In a blue jacket with the hood pulled over his head, 23-year-old graffiti artist PCO faces a tin sheet on a foggy January evening. There are rolls of tape stacked on the floor and there’s one in his hand. He pastes the tape on the tin wall of the night shelter near Hanuman Mandir, Kashmere Gate. From close, his work makes little sense. But take a few steps back and there it is – two hands joining to make a heart, in bright red of course.
This project to beautify night shelters is precursor of the second edition of St+Art Delhi Festival, an urban art festival, which runs from January 28 to 31. “People don’t want to work at shelters. They take them as dirty, even scary. But I feel good about working for these people. It’s a different audience, an important one,” says PCO. While he continues filling the heart on the wall with more tape, some passers-by stop and stare, some ask him questions, others just walk on.
This is the first project undertaken by the street art festival this year. Over the next few weeks, several night shelters or rain baseras in the city will get such decoration. “Last year, we did the Gandhi portrait on the wall of the Police Headquarters, as well as some graffiti work in Tihar Jail. It was then that the Lt-Governor (Najib Jung) invited us to his office and said he wanted us to work with different government departments, especially night shelters. We are doing our bit to add some colour,” says artist Hanif Kureshi. Along with Arjun Bahl, Akshat Nauriyal and Giulia Ambrogi, Kureshi founded the St+Art India Foundation, a non-profit organisation which holds the street art festivals in Delhi and Mumbai.
About the Kashmere Gate shelter, PCO says, “Around 200 people sleep here.
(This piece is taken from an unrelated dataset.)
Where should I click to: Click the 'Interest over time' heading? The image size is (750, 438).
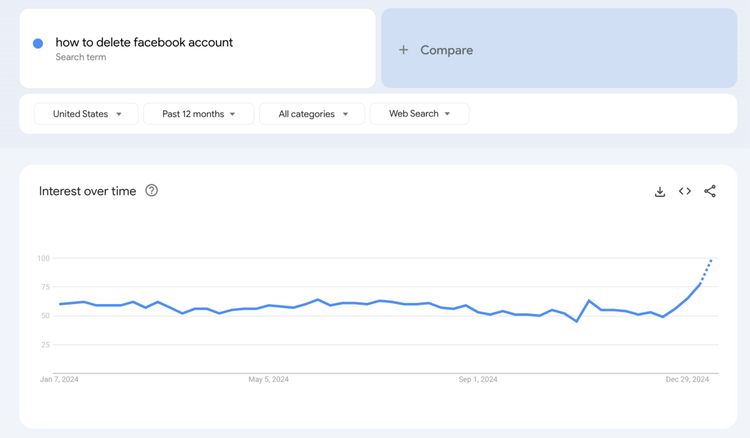pos(87,191)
Some find friends, some love. This heart signifies the bond they forge. On the other wall, I will show a handshake. I have also bought posters of gods for the inside walls. Hope they will make people keep the place clean.” PCO declined to give his real name.
His chats with the homeless people at the shelter have spurred PCO to rope in more artists to help him with this project. “When I first got here, everyone was curious. I told them I was here to improve their home and they should help me. Some of them then cleaned the tin sheets before I could apply the tape,” says PCO.